Conheça a trajetória de Júlio, Larissa e Yonhan, CSixers que ocupam cargos de liderança no C6 Bank.

Atualizado em

homem negro careca sorri para a foto, sentado em um assento cinza
CSixer Júlio Cesar Alves

Na segunda-feira, 20/11, é celebrado o Dia da Consciência Negra, data que promove a reflexão sobre igualdade e inclusão racial. A efeméride faz referência à morte de Zumbi dos Palmares, que se tornou símbolo de luta por direitos das pessoas afro-brasileiras.

Para estimular a reflexão acerca desse tema, especialmente em relação ao acesso ao mercado de trabalho, conversamos com três CSixers negros que atuam em cargos de liderança no C6 Bank. Abaixo, conheça cada uma dessas histórias.

Júlio Cesar Alves: “Fui a primeira pessoa da minha família a se formar na faculdade”
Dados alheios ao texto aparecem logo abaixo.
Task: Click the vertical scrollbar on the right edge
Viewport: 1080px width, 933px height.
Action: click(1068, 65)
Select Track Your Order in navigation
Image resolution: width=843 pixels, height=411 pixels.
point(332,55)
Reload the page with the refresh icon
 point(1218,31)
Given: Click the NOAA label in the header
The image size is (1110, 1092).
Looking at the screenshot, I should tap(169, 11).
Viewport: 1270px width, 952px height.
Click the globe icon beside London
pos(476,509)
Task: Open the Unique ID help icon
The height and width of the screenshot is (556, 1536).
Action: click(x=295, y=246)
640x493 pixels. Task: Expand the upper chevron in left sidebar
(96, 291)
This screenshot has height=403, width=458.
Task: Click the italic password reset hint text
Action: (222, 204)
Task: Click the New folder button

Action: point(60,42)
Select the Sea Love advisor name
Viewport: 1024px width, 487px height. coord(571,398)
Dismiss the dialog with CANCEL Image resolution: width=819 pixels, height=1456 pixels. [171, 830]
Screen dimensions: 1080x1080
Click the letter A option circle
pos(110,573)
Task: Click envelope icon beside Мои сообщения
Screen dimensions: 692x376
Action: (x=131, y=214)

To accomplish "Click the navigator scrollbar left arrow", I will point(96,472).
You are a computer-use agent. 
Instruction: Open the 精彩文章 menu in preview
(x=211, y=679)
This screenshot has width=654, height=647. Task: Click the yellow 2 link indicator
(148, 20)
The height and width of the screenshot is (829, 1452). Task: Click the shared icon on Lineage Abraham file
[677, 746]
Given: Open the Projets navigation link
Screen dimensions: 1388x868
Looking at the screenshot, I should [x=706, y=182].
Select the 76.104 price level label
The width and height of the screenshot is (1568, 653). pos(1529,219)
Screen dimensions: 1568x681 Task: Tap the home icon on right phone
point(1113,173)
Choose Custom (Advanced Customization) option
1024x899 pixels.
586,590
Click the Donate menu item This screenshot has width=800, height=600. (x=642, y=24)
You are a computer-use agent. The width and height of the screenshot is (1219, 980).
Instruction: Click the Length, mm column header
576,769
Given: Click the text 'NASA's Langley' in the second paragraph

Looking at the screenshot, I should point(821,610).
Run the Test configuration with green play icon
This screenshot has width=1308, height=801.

O CSixer Júlio Cesar Alves nasceu em Igaraçu do Tietê (SP), cidade com 23 mil habitantes. Júlio conta que sua mãe cortava cana na lavoura e seu avô trabalhava como “saqueiro”, nome dado para quem carregava sacos pesados de açúcar nas costas.

O CSixer  estudou a vida toda em escola pública e, com o apoio da mãe e dos avós, foi o primeiro da família a se formar na faculdade. Conseguiu o primeiro estágio e, aos poucos, foi crescendo na área de tecnologia. Aqui no C6 Bank, Júlio é gerente de engenharia de software.

Júlio conta que quando começou a trabalhar, sentia falta de uma referência profissional negra. Nos primeiros empregos, só eram ele e mais uma pessoa negra, quando muito. Hoje, ele conta que pensa em si mesmo como uma pessoa que pode ser a referência que não teve. 

Aqui no C6 Bank, Júlio relata que já ouviu outras pessoas dizendo que se sentem felizes e inspiradas com suas conquistas. “Quero mostrar que dá, sim, para crescer na carreira.”

Ele defende a importância da diversidade no ambiente de trabalho e diz que esse é um dos diferenciais do C6 Bank.

“Pessoas com experiências e vivências diferentes ajudam a trazer diversos olhares para melhorar processos, produtos, relacionamento com clientes e, também, o engajamento dos colaboradores.”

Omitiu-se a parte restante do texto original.